Methods: Artificial Intelligence (AI) has been a catalyst for innovation in the technology space and has also integrated into medical imaging. Employing AI can prove beneficial for the entire imaging process. From taking patient history to explaining imaging to patients to post-processing and diagnosis, AI algorithms can reduce the mundane tasks of nuclear medicine technologists. Moreover, the rapid increase of COVID-19 cases and its urgency for streamlined hospital care has accelerated the need for more efficient imaging techniques, which is why AI would be a useful tool. Several AI and machine learning (ML) algorithms can be beneficial for PET instrumentation. AI can be classified into supervised and unsupervised learning. Artificial Neural Networks (ANNs), Convolutional Neural Networks (CNNs), and Convolutional Autoencoders are also popular algorithms that can be implemented in imaging. In the scope of cardiology, Positron Emission Tomography (PET) is typically combined with Computed Tomography (CT) scans in detecting cardiovascular disease. This includes atherosclerosis, caused by plaque formation in arterial walls, and is one of the leading causes of cardiovascular disease.
Results: Currently, Positron Emission Tomography (PET) scans can assist in detecting CVD through atherosclerosis. FDG PET imaging is a good marker for detecting atherosclerotic plaque because it has macrophages that match with the disease. Research from our lab has stated the potential for total-body PET for atherosclerosis to be promising. AI can further enhance atherosclerosis imaging in attenuation correction imaging. While CT attenuation correction scans are typically created for PET, emerging AI techniques and CNNs can transform magnetic resonance images to forged CT images, which are useful for attenuation correction for PET scans. Another way artificial intelligence can assist in cardiac PET imaging is through motion correction. Currently, patient breathing may affect the quality of the scans, which may make it harder to diagnose. Previous studies have developed an algorithm for irregular breathing in abdominal PET imaging, which can be converted for cardiac imaging as well. This can be especially useful in the pandemic era and apply respiratory corrections to minimize the need for re-scanning or provide a higher dosage. Finally, AI can improve the patient experience by reducing time for quality control, radiotracer injection, image acquisition, and post-processing. This can allow more time for catching abnormalities and tumors early on.

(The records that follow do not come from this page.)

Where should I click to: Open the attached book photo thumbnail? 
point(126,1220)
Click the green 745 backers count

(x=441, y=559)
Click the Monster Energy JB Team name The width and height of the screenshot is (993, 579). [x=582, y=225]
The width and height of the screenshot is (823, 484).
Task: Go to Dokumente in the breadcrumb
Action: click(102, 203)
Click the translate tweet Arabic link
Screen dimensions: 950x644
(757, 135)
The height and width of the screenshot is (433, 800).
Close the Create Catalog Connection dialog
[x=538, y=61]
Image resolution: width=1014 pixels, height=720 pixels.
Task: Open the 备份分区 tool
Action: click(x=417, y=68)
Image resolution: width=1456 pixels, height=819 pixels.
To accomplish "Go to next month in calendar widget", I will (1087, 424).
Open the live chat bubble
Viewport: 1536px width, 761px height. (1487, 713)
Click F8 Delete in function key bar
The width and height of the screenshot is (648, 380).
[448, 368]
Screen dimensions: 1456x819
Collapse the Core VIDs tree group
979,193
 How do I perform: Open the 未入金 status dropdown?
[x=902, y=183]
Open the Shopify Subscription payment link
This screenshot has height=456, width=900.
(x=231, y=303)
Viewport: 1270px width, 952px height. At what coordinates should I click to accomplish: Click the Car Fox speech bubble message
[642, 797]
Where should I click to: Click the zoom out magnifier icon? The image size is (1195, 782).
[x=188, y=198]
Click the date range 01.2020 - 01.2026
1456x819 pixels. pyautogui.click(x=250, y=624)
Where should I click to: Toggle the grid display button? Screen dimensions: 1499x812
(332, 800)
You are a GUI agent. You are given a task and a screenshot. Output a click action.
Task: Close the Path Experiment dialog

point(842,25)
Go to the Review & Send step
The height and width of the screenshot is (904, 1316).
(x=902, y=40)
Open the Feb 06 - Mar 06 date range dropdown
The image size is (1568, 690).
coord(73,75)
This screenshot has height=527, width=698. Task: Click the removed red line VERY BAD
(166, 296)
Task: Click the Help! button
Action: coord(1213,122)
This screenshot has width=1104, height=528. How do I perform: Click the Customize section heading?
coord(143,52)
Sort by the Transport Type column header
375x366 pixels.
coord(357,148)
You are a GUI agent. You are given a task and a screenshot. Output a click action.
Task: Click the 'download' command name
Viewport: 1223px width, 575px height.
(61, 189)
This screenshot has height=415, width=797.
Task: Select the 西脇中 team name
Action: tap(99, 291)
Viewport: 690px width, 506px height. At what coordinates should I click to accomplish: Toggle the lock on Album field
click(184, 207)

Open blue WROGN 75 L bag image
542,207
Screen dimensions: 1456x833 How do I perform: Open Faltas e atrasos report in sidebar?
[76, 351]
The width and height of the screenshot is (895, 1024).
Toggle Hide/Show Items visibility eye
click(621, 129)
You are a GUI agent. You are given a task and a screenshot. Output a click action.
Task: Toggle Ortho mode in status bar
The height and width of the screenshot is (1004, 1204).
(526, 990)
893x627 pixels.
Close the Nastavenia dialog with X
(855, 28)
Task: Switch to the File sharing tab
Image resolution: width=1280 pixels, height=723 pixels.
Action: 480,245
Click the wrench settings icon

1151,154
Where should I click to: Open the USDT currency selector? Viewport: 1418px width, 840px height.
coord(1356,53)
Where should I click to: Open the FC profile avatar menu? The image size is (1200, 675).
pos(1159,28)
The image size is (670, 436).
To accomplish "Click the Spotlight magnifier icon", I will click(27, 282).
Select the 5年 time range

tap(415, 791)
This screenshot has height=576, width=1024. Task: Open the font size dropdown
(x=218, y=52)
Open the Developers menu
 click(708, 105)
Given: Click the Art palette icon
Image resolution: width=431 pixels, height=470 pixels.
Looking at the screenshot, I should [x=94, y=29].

Conclusions: Cardiovascular Disease is the number one cause of death globally, and AI has tremendous potential to improve image quality, reduce waiting and stress time in the imaging department, and increase diagnostic accuracy for disease. Because these models can teach themselves, training AI algorithms will likely prove to be a beneficial approach. It is not just limited to cardiac and vascular PET scans, but also other malignancies.